Toen het einde van mijn rechtenstudie in zicht was, heb ik de stoute schoenen aangetrokken: ik meldde me aan bij de kunstacademie te Maastricht: plastische vormgeving (in de volksmond: beeldhouwen). Enkele jaren heb ik de studies gecombineerd en later heb ik de academie met mijn juridische werk gecombineerd. Aan het eind van het derde jaar besloot ik de academie op te geven voor een loopbaan op het juridische gebied. Nu zo’n twintig jaar later kruipt het bloed waar het niet gaan kan en heb ik met veel enthousiasme het schilderen en keramiek opgepakt.
Ik vind het fijn om dingen te maken. Om van zoiets eenvoudigs als een doek en wat verf een gevoel, een beleving over te dragen, dat de manier waarop ik die verf op dat doek overbreng ertoe leidt dat er iets nieuws ontstaat, iets dat het puur en alleen verf op doek gebrachte, overstijgt. Want laten we wel wezen: iedereen, letterlijk iedereen, kan verf op een doek aanbrengen.

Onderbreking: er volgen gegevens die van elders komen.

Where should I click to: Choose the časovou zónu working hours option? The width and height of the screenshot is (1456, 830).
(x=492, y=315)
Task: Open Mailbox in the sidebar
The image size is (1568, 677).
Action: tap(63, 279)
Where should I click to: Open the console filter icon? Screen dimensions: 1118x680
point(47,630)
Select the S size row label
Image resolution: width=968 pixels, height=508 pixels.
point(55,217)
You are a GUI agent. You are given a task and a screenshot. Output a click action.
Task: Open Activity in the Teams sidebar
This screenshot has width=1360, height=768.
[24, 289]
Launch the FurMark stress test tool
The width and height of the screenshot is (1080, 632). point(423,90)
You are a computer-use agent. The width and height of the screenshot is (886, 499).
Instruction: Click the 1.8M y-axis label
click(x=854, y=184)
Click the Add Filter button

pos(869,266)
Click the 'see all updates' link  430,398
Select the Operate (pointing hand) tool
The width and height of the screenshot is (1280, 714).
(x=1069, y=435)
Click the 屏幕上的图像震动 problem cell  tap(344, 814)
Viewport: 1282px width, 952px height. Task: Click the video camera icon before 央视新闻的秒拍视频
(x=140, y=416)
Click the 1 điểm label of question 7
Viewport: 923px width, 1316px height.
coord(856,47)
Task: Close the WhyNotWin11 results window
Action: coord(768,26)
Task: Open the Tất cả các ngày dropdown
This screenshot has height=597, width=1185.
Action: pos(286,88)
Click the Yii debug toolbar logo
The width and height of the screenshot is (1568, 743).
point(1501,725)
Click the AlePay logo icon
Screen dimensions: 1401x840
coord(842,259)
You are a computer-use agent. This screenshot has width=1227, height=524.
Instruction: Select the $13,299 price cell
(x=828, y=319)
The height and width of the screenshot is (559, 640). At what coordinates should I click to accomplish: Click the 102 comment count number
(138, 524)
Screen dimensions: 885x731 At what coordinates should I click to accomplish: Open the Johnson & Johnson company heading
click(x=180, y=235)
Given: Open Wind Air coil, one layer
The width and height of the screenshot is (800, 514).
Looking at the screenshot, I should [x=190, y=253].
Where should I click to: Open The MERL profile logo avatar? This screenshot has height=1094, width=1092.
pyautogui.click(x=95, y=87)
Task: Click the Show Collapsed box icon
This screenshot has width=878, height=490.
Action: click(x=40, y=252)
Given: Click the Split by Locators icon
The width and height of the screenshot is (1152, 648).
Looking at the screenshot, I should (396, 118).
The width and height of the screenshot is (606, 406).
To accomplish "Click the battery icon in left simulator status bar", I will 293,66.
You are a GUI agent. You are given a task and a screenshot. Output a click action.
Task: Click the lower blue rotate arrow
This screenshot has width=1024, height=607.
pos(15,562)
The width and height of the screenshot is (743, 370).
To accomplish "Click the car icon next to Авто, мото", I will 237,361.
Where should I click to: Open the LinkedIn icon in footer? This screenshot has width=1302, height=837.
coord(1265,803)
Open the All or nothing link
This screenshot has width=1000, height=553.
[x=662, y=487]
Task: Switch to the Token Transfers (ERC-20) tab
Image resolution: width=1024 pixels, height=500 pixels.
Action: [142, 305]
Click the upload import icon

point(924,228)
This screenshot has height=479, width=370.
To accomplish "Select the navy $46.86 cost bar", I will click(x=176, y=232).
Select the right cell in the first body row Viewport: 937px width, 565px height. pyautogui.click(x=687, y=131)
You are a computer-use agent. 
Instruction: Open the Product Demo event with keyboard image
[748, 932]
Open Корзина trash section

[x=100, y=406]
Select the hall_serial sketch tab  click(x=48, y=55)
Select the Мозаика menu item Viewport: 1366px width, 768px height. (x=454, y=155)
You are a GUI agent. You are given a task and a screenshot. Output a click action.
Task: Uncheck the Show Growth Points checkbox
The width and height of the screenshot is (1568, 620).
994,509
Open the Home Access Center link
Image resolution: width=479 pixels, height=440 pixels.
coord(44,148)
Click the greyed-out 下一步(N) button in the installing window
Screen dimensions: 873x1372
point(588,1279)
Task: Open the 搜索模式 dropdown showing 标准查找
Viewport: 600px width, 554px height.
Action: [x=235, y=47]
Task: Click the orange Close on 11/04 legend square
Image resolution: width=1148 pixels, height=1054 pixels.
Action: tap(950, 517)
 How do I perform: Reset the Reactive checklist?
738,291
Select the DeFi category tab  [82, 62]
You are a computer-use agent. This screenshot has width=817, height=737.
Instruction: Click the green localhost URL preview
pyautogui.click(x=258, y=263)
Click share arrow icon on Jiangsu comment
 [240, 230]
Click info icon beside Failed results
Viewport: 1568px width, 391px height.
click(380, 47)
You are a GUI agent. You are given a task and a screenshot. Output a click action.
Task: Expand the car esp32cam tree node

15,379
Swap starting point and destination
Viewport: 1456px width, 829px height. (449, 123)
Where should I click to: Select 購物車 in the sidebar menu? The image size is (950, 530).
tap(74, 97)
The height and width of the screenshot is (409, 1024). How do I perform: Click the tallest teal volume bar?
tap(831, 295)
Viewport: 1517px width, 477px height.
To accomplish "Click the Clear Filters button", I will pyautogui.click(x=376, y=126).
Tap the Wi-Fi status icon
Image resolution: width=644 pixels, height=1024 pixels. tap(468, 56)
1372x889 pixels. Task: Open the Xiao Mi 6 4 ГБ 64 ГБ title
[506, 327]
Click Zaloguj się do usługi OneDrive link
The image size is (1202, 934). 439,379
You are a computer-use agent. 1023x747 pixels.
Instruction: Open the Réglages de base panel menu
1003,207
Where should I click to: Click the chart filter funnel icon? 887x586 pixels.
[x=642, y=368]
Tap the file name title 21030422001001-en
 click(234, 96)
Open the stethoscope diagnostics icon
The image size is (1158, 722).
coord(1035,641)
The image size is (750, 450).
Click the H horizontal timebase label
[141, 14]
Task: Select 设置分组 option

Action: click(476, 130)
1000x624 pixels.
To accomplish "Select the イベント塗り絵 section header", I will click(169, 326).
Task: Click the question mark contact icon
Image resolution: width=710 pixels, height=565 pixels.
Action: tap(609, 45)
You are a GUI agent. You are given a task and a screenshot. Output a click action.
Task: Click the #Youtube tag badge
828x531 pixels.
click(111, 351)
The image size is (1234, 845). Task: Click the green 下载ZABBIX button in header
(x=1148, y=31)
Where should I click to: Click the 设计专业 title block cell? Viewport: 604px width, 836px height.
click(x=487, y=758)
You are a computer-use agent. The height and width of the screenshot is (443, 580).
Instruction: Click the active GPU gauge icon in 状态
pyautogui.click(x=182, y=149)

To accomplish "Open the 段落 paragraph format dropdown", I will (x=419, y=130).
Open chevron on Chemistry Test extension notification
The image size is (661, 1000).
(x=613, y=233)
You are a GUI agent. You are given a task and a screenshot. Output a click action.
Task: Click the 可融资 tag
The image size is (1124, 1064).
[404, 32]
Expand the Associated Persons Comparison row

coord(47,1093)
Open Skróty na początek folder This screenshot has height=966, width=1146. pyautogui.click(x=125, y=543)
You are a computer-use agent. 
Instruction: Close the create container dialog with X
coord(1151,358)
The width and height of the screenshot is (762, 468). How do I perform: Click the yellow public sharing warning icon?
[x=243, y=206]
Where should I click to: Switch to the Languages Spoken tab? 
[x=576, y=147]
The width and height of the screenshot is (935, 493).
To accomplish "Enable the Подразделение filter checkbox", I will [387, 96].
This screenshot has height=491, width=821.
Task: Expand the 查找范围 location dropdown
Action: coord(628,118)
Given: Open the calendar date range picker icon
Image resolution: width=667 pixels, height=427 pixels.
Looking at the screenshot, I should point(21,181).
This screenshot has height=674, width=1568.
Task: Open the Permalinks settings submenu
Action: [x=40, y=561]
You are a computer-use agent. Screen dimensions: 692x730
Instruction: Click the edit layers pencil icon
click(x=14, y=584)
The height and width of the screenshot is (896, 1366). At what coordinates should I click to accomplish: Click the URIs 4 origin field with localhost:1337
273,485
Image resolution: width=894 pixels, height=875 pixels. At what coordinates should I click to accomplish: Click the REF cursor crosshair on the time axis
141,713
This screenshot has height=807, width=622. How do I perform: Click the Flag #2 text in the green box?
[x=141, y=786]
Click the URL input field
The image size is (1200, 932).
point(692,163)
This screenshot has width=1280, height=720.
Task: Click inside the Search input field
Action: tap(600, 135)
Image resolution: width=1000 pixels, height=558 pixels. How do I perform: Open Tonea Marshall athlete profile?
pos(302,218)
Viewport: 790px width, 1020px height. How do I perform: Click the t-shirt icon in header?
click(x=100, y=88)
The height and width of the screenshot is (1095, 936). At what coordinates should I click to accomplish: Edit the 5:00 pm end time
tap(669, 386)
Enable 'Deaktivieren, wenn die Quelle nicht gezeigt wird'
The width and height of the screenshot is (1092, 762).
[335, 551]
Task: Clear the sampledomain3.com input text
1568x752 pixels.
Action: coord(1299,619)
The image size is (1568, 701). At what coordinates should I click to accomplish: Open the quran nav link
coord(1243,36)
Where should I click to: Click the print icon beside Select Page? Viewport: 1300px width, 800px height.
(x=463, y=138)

Als ik schilder ben ik alleen maar bezig met het werk; de kleur, de compositie. Op dat moment bestaat er niets anders, dan ben ik even los van de wereld. Dan leef ik in mijn (schilder)wereld, in mijn beeld. Dat is fijn. In die wereld zijn er geen problemen, groot of alledaags. Het enige dat me bezighoudt is welk beeld wil ik maken en hoe bereik ik dat met mijn beperkte middelen, te weten doek en verf. Hoe verbeeld ik het gevoel midden in een stormachtige zee te zijn, zonder die stormachtige zee letterlijk te schilderen. En me alleen maar met deze vraag te hoeven bezighouden geeft me een enorm gevoel van vrijheid. Vrijheid om in mijn eigen wereld, in mijn eigen beeld te mogen leven.